◆ DOCUMENT SECTION:
-------
RakNet is a networking library used by Minecraft Bedrock Edition. You might want to also look at the documentation for the Bedrock Protocol. This is based on the old Pocket Edition Protocol Documentation and may be incomplete or outdated. The source code for the RakNet Library can be found here. RakNet uses UDP as its networking protocol. The key differences from TCP are that not all packets are guaranteed to reach the destination at all or in order (it isn't reliable) and it uses messages with a specified length instead of streams of data. RakNet compensates for the out-of-order delivery and makes it reliable.


NOTE: You may want to use an existing library if one exists for your language of choice. Here is an incomplete list. Not all of these are maintained or complete. If these are outdated you may need to change the protocol version to 11 before it can work. The protocol doesn't seem to have had any significant changes since the official implementation was discontinued in 2014, so as long as you bump the protocol version older libraries are likely to still work.
-------
◆ EXTRACTED DATA:
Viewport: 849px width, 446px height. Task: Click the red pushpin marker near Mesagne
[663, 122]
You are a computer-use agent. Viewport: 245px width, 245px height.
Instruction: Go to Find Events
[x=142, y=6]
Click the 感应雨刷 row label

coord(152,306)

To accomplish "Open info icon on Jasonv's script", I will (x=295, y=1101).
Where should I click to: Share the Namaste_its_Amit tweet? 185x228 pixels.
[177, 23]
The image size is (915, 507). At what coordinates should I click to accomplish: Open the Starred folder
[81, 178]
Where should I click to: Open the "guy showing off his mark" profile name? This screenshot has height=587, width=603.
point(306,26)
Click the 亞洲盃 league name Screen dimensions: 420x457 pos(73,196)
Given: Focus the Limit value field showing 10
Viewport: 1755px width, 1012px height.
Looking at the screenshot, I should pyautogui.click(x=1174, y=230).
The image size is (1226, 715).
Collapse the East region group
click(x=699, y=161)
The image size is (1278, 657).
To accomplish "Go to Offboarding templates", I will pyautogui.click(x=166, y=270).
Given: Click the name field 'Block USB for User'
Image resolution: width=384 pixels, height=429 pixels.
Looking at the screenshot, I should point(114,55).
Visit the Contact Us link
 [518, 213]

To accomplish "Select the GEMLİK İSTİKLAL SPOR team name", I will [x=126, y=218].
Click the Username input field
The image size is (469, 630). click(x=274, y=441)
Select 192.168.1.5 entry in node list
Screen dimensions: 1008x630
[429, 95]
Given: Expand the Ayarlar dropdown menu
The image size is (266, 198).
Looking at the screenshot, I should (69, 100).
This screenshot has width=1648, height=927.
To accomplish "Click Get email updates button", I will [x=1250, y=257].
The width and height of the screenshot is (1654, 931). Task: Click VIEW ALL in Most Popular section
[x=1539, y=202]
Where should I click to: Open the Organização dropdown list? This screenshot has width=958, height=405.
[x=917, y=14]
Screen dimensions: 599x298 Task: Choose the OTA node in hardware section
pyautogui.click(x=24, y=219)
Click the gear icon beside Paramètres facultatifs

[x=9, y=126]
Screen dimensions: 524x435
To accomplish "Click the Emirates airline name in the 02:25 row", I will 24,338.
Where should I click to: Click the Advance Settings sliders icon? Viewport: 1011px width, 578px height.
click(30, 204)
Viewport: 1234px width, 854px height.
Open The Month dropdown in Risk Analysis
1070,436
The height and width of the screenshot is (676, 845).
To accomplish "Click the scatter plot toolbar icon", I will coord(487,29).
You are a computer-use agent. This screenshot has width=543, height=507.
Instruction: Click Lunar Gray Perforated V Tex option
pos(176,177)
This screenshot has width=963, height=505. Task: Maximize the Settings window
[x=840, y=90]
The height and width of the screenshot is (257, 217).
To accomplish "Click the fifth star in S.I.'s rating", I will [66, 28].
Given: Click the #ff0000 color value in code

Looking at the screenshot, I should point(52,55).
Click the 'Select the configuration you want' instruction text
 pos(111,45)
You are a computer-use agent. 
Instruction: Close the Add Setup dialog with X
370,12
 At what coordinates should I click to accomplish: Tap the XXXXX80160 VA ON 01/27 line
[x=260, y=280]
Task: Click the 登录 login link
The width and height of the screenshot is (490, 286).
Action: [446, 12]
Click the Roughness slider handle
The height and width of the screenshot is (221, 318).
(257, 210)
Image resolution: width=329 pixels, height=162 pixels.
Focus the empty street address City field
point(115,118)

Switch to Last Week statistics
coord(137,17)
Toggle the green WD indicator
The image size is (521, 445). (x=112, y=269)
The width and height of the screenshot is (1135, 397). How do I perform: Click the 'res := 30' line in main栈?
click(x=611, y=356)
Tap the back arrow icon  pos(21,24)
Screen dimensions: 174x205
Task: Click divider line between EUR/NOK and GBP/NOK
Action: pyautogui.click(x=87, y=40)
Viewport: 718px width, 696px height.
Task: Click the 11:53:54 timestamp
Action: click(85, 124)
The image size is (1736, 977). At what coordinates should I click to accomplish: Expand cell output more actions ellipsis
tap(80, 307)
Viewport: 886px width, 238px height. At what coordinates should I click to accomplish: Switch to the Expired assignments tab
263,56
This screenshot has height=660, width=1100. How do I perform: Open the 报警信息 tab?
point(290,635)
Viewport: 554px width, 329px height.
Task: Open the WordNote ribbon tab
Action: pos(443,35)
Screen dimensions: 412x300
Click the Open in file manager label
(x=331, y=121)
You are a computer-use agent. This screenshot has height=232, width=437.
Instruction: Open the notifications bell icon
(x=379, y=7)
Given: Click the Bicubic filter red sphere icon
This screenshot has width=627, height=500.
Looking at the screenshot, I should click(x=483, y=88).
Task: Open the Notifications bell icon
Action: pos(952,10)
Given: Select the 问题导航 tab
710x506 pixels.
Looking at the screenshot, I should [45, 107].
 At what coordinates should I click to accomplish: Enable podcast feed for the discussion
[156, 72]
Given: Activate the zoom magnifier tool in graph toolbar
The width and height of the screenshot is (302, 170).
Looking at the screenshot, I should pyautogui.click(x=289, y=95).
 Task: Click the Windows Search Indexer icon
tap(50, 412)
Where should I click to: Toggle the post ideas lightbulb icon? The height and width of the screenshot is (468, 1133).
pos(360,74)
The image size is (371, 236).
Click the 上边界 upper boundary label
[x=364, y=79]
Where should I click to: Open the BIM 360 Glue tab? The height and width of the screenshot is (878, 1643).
-------
◆ GIVEN EXERCISE: Condense the paragraph of the RakNet text that begins "RakNet is a networking library" into a short bulleted list that keeps its main facts. The listing comes from a separate source and has no connection to the RakNet text.

◆ FINAL RESULT:
- RakNet is the networking library used by Minecraft Bedrock Edition.
- Related Bedrock Protocol documentation exists. It is based on the old Pocket Edition Protocol Documentation and may be incomplete or outdated.
- The RakNet Library's source code is available.
- RakNet runs over UDP. Unlike TCP, UDP does not guarantee that packets arrive at all or in order, and it sends messages of a specified length rather than streams of data.
- RakNet compensates for out-of-order delivery and makes the connection reliable.